▸ Assigned task
Pull out all lines from the listing below in which the word "Activate" appears.

▸ Source material
════════
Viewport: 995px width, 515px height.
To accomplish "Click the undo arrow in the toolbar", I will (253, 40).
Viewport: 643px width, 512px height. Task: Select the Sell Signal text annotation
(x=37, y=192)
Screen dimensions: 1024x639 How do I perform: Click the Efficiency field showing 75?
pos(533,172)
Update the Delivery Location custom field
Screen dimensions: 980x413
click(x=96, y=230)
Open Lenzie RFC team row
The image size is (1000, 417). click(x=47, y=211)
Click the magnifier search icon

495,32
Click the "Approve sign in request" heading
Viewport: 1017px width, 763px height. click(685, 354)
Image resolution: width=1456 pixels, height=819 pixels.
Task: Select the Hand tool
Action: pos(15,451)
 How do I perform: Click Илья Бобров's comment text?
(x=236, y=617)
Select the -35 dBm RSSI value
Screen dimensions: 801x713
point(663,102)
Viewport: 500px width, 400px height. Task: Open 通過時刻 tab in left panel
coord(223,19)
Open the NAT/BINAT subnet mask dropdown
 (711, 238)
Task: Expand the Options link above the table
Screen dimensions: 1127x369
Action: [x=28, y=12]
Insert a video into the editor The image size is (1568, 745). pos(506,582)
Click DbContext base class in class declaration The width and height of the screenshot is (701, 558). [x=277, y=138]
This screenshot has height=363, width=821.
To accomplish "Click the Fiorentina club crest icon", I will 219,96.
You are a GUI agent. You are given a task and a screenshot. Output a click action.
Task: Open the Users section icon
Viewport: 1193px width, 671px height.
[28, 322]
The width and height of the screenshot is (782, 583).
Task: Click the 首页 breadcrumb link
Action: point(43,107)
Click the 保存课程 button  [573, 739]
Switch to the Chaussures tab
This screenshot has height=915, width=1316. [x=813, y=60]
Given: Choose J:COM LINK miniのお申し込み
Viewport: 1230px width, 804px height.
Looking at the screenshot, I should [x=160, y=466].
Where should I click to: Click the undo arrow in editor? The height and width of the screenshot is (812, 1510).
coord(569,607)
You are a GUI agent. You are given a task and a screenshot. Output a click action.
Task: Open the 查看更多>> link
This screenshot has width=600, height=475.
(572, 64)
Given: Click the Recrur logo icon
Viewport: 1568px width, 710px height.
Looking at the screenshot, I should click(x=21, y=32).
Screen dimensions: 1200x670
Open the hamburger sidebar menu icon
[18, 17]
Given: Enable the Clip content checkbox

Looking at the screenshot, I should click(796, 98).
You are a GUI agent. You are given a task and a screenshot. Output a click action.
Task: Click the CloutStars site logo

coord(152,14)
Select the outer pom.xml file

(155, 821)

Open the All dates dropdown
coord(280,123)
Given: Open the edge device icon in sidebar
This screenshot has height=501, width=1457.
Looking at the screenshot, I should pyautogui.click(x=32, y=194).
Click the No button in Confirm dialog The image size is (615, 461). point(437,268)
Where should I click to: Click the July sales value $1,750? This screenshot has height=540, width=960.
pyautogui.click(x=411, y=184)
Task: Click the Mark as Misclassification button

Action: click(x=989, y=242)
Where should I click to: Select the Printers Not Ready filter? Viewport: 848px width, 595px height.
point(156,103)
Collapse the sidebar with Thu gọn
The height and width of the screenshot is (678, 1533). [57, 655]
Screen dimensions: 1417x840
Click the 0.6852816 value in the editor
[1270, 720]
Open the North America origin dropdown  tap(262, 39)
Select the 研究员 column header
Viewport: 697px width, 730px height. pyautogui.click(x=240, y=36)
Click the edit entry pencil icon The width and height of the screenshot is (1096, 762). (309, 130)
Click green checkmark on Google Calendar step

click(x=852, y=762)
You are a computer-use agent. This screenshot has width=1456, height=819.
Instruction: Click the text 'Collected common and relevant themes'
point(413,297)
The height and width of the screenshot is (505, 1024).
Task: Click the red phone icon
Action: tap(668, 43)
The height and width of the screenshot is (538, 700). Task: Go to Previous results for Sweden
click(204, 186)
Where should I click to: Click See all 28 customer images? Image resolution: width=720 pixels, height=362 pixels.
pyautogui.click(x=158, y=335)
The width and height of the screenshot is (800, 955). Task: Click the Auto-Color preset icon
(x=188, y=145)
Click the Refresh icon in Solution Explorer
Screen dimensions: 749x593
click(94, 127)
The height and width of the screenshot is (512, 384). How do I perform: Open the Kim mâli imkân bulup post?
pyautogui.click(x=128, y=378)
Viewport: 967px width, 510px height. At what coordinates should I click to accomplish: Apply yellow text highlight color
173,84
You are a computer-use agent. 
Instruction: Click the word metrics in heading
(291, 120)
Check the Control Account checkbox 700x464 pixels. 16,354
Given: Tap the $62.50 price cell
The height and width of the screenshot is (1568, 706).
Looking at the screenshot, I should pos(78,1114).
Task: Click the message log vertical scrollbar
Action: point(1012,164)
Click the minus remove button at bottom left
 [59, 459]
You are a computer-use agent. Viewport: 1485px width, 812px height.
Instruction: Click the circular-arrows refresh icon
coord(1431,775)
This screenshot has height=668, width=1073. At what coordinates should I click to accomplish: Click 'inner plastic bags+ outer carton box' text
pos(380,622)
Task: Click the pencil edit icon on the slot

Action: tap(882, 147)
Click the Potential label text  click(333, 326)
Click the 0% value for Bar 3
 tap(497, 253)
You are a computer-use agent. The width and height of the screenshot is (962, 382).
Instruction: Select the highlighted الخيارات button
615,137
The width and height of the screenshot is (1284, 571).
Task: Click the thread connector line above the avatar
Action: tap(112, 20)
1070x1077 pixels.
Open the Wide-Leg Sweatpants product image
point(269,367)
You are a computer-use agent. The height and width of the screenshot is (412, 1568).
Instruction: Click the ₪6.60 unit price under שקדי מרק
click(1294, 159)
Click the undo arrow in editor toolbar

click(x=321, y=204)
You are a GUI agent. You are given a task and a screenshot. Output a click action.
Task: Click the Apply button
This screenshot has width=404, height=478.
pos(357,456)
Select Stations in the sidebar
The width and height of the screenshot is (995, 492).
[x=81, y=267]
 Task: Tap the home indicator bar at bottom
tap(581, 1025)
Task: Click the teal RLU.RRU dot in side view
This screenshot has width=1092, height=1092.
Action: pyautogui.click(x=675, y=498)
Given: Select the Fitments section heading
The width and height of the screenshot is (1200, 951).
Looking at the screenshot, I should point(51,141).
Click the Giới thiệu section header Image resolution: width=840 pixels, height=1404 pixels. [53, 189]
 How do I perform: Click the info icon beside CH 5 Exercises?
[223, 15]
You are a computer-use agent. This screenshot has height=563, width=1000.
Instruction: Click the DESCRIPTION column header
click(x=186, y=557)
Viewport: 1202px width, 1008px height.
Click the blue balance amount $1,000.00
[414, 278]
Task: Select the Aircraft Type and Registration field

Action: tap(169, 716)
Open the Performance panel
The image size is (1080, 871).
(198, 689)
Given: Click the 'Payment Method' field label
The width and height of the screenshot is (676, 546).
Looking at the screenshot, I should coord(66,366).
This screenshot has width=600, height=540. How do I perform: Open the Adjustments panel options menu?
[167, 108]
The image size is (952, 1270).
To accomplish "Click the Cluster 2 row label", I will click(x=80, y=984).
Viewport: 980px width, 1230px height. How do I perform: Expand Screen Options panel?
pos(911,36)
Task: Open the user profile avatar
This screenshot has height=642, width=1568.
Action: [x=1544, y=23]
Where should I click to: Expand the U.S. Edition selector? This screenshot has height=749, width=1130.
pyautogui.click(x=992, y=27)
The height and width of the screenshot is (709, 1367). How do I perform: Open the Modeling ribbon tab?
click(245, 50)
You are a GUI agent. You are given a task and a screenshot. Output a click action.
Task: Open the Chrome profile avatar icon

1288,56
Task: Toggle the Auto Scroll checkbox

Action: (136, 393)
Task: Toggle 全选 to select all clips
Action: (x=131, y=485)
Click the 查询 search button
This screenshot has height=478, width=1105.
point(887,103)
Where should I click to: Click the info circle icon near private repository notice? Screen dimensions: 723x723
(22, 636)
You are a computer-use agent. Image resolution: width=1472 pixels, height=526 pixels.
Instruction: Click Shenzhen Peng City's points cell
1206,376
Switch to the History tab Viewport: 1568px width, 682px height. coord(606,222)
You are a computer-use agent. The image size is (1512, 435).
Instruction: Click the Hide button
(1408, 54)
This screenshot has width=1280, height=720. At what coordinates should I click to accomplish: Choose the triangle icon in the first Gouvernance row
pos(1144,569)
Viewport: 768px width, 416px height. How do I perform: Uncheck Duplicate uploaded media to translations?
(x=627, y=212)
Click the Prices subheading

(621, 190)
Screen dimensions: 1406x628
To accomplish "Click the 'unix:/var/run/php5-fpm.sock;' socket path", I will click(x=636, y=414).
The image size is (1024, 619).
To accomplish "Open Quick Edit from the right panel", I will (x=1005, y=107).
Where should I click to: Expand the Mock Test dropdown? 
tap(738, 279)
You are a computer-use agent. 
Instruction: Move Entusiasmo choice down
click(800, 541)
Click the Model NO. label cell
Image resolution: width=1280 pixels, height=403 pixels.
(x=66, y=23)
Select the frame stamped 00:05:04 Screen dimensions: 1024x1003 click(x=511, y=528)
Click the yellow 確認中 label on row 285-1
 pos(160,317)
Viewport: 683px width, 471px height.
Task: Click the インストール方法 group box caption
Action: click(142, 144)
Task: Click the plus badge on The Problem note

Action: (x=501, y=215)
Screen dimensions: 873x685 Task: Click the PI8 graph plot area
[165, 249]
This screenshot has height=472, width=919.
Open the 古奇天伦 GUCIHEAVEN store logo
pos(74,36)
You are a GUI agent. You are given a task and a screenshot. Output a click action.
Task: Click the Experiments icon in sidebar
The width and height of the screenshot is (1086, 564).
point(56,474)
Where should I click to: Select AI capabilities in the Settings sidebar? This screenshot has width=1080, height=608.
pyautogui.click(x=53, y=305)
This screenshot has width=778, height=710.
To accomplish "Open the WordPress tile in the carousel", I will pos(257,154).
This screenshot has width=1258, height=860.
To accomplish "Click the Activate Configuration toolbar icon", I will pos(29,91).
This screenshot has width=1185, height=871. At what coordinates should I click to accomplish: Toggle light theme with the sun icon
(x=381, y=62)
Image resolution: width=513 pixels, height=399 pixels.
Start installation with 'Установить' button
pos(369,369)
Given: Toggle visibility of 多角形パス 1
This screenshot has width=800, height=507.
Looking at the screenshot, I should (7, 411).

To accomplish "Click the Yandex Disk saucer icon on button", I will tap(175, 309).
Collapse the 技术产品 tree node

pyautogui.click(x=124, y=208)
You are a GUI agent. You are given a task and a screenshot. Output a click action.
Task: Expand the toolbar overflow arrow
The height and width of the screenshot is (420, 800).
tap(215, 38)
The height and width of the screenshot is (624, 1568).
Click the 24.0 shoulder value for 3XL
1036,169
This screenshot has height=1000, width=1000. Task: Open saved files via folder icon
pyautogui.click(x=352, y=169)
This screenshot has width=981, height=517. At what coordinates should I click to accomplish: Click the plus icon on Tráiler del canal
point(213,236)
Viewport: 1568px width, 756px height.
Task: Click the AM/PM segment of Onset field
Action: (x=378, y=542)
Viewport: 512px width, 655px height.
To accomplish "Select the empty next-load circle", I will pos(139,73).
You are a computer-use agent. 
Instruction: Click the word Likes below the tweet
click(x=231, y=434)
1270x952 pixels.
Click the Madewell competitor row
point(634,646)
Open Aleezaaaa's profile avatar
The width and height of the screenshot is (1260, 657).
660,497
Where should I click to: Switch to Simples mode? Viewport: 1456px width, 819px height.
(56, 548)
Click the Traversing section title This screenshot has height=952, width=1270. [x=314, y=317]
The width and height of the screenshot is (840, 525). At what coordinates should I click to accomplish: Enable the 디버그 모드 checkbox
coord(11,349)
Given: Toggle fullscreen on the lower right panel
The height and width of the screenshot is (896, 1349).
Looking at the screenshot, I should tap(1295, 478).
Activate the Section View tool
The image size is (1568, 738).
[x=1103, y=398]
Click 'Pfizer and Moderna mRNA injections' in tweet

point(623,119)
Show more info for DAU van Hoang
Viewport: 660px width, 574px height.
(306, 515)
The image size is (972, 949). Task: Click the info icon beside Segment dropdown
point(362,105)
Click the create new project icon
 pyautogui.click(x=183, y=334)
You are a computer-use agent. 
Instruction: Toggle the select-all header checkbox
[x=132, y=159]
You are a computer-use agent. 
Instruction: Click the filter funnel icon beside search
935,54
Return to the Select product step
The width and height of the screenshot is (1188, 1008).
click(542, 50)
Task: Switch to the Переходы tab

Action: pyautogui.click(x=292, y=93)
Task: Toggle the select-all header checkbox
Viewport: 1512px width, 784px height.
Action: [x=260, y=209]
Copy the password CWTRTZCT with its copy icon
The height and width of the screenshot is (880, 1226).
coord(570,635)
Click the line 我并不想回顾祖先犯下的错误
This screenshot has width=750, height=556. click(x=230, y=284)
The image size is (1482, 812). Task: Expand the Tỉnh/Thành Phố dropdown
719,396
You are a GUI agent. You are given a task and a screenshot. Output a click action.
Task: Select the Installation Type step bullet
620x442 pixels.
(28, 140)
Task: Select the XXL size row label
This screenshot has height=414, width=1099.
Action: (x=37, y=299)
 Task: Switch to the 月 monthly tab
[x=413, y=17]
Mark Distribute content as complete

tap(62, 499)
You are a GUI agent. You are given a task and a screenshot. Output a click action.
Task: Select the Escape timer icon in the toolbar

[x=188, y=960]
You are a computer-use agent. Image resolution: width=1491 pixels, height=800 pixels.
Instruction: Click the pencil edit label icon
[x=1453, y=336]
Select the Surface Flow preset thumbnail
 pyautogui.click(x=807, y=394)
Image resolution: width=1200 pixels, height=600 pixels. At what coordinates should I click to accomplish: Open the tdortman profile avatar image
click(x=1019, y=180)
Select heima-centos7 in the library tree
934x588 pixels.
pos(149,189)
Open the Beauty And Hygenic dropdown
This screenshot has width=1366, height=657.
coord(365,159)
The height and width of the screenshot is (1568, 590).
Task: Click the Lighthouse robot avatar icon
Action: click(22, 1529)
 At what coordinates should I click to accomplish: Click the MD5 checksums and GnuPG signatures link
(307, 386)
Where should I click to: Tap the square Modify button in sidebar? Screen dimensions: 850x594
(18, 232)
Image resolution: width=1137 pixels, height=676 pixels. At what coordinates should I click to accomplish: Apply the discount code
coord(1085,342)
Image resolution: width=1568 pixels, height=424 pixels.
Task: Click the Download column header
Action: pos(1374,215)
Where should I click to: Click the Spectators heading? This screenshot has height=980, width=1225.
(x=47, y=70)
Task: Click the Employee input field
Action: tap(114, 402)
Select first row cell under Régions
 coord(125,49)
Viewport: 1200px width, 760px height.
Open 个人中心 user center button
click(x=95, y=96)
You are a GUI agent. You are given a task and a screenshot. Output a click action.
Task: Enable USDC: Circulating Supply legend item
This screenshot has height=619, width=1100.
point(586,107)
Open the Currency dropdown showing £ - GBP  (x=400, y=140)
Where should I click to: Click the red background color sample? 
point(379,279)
════════
▸ Problem solution
To accomplish "Click the Activate Configuration toolbar icon", I will pos(29,91).
Activate the Section View tool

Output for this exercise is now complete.